Your objective:
Show each line of the records below where the word "column" occurs.

(Data entries)
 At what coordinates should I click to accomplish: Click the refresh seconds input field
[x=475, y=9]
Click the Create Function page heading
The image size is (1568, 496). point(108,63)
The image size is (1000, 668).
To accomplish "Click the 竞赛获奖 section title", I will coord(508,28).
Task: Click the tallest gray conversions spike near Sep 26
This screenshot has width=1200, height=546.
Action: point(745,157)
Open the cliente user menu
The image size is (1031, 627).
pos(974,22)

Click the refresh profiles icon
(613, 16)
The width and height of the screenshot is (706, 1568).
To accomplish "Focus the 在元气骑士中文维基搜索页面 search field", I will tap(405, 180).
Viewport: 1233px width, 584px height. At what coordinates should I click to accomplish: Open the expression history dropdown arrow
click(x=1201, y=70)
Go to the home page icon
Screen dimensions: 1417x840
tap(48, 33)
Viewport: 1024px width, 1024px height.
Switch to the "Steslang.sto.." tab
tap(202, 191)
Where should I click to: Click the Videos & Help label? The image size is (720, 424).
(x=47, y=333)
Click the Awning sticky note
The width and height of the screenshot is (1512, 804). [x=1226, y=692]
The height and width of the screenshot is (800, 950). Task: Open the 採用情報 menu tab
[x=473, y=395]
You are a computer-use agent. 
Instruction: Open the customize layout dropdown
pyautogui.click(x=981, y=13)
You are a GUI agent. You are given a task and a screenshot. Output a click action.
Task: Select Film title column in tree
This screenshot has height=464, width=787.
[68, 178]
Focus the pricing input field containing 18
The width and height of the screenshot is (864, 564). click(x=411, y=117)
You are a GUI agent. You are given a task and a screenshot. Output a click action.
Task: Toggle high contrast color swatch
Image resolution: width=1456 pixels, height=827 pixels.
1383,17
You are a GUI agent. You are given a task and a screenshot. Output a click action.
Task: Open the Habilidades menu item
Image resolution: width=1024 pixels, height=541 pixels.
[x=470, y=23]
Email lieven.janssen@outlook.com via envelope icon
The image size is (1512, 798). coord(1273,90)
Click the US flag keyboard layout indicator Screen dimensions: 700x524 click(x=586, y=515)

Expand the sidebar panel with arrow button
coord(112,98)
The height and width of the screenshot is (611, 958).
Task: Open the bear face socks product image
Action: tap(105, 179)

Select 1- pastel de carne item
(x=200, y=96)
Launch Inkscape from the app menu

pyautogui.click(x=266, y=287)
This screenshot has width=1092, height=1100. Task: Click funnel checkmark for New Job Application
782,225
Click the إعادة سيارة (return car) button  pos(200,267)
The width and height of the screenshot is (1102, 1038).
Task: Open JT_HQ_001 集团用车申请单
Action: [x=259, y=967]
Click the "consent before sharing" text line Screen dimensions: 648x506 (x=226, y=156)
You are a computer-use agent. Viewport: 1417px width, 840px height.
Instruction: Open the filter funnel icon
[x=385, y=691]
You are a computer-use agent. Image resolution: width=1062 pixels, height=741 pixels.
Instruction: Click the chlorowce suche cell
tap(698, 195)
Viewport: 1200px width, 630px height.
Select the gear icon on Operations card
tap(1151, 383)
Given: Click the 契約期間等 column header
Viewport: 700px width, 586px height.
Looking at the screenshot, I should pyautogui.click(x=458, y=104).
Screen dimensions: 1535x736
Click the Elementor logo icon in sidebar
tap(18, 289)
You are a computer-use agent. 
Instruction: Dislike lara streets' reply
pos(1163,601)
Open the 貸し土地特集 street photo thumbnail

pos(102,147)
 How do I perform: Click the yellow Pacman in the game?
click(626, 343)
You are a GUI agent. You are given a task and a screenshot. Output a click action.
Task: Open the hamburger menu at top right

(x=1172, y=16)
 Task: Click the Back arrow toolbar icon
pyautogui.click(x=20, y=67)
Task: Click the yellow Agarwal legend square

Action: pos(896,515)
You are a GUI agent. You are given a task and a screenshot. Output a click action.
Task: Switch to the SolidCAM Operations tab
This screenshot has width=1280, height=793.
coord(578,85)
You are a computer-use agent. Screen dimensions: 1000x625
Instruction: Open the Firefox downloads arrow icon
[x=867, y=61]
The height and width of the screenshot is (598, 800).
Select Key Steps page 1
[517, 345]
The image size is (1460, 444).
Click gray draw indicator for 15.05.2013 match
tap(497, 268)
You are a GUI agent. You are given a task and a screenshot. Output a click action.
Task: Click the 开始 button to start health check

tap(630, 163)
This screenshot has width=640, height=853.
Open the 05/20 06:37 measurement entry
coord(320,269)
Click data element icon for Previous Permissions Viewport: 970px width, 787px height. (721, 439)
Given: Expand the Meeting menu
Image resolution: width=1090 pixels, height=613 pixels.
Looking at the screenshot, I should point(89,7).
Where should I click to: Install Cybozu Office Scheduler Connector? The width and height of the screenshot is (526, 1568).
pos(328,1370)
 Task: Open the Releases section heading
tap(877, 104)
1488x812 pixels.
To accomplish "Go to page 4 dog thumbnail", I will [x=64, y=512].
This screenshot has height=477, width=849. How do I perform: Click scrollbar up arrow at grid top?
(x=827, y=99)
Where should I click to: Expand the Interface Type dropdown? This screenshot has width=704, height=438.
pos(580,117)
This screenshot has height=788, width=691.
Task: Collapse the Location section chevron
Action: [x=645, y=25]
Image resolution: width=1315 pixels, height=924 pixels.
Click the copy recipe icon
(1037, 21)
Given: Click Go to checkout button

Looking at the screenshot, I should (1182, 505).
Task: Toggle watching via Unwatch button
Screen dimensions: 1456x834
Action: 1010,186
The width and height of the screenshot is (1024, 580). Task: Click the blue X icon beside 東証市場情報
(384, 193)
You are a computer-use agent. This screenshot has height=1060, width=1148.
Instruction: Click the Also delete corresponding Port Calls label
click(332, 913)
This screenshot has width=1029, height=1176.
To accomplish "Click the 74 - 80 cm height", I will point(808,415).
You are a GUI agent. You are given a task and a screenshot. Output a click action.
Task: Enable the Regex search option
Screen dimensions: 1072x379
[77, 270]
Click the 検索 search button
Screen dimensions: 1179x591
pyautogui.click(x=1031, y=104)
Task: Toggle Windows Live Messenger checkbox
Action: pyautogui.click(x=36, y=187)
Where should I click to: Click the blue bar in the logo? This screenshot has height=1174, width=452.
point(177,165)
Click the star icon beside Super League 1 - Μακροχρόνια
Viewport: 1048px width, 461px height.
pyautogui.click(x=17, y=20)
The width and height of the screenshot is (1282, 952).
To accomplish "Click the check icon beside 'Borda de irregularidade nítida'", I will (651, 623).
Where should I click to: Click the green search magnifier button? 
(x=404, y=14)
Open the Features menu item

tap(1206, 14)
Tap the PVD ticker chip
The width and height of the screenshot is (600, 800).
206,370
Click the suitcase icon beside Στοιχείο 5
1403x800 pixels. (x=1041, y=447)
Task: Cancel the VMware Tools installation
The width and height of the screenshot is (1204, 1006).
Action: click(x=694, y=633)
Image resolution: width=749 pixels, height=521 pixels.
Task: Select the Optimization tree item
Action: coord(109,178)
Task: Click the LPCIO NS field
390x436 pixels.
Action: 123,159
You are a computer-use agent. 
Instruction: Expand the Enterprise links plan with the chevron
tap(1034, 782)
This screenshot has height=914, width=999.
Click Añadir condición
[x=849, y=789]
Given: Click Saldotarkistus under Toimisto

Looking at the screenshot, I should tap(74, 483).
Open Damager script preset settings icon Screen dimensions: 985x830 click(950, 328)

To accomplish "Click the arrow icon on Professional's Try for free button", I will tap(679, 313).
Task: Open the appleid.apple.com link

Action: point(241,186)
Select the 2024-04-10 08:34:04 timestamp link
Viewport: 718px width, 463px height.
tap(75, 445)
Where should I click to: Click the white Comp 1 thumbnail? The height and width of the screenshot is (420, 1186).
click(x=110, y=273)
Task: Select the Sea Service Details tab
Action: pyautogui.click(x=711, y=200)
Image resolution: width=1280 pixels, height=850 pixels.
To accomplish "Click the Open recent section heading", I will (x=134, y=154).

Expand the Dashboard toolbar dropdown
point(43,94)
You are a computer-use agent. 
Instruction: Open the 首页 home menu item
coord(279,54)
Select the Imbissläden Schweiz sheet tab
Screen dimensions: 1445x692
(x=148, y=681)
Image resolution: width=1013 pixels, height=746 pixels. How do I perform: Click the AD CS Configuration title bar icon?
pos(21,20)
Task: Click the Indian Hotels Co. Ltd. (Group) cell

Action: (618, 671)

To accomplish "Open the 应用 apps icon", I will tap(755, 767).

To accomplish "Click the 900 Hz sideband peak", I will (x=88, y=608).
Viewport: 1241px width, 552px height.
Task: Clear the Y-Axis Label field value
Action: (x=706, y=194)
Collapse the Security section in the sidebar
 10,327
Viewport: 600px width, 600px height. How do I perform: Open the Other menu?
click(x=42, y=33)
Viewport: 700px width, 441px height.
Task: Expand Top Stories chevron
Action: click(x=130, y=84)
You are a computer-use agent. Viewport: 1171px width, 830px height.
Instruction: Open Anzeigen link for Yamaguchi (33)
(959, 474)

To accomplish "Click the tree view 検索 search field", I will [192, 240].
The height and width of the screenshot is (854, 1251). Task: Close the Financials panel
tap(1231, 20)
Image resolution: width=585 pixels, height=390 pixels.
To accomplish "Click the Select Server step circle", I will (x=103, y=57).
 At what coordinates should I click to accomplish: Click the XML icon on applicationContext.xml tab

Answer to this problem:
Task: Select Film title column in tree
Given: Click the 契約期間等 column header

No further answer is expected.